Nicolás Maduro, presidente da Venezuela (AFP/AFP)
Repórter de macroeconomia
Publicado em 8 de dezembro de 2023 às 17h54.
Última atualização em 8 de dezembro de 2023 às 18h24.
O presidente da Venezuela, Nicolás Maduro, fez mais um evento nesta sexta, 8, para avançar com o plano de anexar parte da Guiana. Frente a uma plateia de apoiadores e de militares, assinou decretos para oficializar anúncios feitos na terça-feira, 5.
Entre as medidas previstas nos decretos, estão a criação de um estado, chamado Guiana Essequiba, a oficialização de um novo mapa da Venezuela, que inclui a área em disputa, a abertura de uma divisão da petroleira PDVSA para atuar na região e conceder licenças de mineração e a criação de um Zona de Defesa Integral da nova região.

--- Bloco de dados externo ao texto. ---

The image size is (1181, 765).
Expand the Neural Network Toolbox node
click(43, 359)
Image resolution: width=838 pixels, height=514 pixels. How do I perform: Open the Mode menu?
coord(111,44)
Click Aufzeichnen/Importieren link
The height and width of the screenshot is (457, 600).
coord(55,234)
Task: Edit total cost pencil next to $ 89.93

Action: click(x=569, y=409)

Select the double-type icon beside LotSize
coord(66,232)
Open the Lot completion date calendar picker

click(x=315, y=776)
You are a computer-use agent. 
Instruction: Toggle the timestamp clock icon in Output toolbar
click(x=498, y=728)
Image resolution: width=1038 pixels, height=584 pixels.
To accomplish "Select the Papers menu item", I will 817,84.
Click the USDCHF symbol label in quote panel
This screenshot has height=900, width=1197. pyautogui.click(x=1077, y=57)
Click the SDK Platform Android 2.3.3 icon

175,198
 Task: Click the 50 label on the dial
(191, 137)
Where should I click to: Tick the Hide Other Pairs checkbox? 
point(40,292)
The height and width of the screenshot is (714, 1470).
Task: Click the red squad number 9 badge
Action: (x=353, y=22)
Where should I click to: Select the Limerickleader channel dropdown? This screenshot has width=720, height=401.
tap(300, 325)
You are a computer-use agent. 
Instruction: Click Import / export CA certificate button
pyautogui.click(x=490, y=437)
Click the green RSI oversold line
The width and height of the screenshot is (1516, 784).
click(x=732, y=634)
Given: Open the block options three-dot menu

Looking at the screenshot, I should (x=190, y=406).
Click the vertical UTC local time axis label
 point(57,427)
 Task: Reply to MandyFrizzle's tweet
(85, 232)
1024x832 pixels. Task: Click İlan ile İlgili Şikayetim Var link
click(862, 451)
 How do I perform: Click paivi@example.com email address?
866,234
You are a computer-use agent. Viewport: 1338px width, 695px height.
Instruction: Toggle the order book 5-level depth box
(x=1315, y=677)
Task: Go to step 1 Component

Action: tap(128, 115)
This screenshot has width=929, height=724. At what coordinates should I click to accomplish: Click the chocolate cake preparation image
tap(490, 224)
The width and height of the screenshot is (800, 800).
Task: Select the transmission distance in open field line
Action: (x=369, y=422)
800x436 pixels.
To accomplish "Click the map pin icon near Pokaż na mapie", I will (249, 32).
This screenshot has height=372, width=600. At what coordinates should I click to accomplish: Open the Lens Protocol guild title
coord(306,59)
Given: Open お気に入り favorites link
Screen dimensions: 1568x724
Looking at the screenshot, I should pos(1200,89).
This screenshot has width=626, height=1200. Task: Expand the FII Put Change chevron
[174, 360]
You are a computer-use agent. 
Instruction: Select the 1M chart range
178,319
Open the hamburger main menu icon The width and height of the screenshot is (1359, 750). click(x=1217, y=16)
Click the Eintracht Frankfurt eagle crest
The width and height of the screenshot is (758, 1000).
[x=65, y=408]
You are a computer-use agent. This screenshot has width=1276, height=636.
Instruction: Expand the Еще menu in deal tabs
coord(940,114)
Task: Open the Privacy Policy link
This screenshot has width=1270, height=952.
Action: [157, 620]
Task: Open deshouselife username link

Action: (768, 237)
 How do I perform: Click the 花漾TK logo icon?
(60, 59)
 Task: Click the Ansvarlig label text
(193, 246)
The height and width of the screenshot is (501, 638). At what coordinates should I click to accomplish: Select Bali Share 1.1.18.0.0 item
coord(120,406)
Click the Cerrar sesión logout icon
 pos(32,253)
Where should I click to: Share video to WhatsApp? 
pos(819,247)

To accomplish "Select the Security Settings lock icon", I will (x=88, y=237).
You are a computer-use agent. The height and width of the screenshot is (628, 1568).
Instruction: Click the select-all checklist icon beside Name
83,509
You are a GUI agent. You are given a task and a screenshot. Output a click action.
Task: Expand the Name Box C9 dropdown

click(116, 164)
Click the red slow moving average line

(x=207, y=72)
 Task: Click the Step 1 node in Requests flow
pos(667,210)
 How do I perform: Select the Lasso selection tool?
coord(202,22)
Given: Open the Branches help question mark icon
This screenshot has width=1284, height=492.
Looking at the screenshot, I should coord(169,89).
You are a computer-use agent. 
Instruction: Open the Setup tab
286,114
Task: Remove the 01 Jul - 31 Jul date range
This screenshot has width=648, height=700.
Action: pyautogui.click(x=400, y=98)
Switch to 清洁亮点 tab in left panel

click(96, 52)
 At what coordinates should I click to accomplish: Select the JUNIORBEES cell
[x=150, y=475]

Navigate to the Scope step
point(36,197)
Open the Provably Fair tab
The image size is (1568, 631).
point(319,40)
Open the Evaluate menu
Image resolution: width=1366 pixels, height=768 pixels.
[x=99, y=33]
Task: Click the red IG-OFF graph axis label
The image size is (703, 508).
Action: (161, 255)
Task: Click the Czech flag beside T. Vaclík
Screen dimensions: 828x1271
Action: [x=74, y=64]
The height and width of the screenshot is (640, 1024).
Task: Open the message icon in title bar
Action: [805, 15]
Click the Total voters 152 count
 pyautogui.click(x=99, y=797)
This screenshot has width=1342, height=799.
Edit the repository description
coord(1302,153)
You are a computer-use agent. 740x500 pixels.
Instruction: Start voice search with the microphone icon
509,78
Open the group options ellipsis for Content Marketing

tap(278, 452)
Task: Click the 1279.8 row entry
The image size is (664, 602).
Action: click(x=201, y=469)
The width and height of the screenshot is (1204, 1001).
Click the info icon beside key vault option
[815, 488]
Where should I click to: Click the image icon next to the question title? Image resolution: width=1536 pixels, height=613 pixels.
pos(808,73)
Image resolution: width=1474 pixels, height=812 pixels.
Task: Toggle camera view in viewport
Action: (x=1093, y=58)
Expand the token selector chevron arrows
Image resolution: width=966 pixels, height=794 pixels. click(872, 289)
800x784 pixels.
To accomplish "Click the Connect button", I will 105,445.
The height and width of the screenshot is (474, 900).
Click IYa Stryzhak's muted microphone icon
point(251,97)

Um decreto também prevê a criação de uma alta comissão para defesa e recuperação da Guiana Essequiba. Maduro convocou a comissão para "debater a estratégia para que, até 2030 ou mais, para cumprir o mandato do povo que votou sim", uma referência à anexação. Madurou nomeou Delci Rodriguez como autoridade máxima dessa comissão.
Os dois países disputam há mais de um século o território do Essequibo, uma região de 160.000 km², rica em petróleo e minerais, que atualmente é administrada pela Guiana.
O tema voltou a ganhar força depois que a companhia ExxoMobil descobriu grandes reservas de petróleo na região. As tensões, no entanto, aumentaram depois que a Guiana concedeu as licitações a empresas estrangeiras para explorar estas jazidas.
Caracas argumenta que o rio Essequibo é a fronteira natural, como em 1777 quando a Venezuela era colônia da Espanha, e apela ao acordo de Genebra, assinado em 1966 antes da independência da Guiana do Reino Unido, que estabelecia as bases para uma solução negociada e anulava um laudo de 1899, que fixou os limites atuais. A Guiana defende esse laudo e pede que seja ratificado pela Corte Internacional de Justiça.
No domingo, 3, o governo de Nicolás Maduro fez um plebiscito no qual diz que 96% dos eleitores da Venezuela que compareceram às urnas votou a favor da anexação.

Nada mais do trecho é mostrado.